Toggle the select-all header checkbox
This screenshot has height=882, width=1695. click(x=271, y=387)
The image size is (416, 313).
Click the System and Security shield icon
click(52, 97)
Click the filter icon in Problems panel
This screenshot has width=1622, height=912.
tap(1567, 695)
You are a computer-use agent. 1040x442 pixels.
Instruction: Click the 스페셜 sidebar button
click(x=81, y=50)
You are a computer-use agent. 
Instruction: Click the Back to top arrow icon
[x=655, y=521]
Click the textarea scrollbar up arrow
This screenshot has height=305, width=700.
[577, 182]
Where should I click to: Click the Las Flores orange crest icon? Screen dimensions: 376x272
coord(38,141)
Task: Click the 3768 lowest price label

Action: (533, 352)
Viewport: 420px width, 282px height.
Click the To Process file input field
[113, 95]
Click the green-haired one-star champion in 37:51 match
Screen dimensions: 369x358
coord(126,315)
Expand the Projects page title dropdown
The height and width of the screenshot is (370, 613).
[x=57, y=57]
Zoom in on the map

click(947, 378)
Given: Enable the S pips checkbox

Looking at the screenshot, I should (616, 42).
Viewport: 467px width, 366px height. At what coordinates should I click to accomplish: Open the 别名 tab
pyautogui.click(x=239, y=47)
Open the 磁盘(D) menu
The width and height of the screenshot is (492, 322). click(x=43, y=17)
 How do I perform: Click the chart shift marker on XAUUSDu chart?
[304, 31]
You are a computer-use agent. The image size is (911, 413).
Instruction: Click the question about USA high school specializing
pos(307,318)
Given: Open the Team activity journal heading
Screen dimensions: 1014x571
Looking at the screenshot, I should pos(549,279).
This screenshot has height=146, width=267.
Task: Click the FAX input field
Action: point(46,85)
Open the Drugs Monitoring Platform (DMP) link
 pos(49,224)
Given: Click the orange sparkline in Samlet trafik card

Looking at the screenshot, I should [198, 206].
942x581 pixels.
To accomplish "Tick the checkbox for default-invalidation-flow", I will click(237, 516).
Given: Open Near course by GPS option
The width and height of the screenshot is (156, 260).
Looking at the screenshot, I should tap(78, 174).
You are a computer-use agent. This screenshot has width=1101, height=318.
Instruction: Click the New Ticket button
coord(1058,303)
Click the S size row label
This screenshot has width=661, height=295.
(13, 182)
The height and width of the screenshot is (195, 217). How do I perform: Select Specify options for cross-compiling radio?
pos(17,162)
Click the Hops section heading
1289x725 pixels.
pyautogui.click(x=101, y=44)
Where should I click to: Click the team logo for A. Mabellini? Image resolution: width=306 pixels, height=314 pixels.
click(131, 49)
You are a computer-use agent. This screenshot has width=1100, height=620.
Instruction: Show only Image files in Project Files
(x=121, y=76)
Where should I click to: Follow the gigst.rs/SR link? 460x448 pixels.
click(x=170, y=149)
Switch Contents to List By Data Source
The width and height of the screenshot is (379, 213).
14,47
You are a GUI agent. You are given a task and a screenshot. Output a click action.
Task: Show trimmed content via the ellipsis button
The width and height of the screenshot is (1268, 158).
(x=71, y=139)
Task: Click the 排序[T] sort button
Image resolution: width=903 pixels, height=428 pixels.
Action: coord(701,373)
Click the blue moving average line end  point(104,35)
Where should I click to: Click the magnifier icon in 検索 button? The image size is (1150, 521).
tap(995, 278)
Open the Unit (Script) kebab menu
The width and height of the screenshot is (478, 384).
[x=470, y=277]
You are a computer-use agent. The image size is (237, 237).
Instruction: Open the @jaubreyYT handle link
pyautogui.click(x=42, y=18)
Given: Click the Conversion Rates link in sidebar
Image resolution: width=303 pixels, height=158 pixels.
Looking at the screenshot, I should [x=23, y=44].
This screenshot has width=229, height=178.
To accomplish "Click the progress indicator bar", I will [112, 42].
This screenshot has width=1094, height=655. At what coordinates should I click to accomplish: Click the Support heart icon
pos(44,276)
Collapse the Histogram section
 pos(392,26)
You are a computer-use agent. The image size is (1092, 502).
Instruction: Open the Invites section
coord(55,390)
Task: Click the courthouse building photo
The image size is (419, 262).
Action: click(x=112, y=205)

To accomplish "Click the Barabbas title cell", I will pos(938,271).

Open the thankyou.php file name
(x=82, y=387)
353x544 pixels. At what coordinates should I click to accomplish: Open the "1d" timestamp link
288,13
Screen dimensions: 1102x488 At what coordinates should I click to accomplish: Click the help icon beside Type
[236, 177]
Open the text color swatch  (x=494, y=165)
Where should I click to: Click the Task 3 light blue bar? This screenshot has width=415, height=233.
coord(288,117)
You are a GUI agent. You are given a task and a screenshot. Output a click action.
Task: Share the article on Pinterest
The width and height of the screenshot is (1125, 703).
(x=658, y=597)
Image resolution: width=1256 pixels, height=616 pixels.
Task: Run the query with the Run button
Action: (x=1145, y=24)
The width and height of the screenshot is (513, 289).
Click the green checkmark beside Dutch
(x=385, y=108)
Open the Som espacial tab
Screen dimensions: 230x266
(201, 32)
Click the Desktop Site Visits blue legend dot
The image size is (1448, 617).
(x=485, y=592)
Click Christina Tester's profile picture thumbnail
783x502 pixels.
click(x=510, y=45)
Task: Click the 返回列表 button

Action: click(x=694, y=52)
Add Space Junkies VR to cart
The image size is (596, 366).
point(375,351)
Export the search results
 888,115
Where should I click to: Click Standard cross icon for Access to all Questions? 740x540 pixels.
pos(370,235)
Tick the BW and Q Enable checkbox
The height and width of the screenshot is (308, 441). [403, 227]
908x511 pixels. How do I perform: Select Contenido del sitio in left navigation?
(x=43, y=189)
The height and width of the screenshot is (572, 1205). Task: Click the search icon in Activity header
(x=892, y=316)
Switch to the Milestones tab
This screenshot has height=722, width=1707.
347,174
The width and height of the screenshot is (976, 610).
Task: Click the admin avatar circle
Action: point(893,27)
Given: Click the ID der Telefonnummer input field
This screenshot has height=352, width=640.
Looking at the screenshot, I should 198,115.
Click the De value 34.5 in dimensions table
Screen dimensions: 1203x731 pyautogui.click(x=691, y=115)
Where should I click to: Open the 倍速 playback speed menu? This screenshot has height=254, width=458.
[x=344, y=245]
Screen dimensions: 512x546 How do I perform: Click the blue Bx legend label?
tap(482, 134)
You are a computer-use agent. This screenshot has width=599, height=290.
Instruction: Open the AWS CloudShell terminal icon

________________________________________

Directions for this task
Go through the records above and copy every line holding the word "agent".

Exercise solution
You are a computer-use agent. 1040x442 pixels.
You are a computer-use agent. 
You are a computer-use agent. The image size is (911, 413).
You are a computer-use agent. This screenshot has width=1101, height=318.
You are a computer-use agent. This screenshot has width=1100, height=620.
You are a GUI agent. You are given a task and a screenshot. Output a click action.
You are a computer-use agent. The image size is (237, 237).
You are a computer-use agent. The image size is (1092, 502).
You are a GUI agent. You are given a task and a screenshot. Output a click action.
You are a computer-use agent. This screenshot has width=599, height=290.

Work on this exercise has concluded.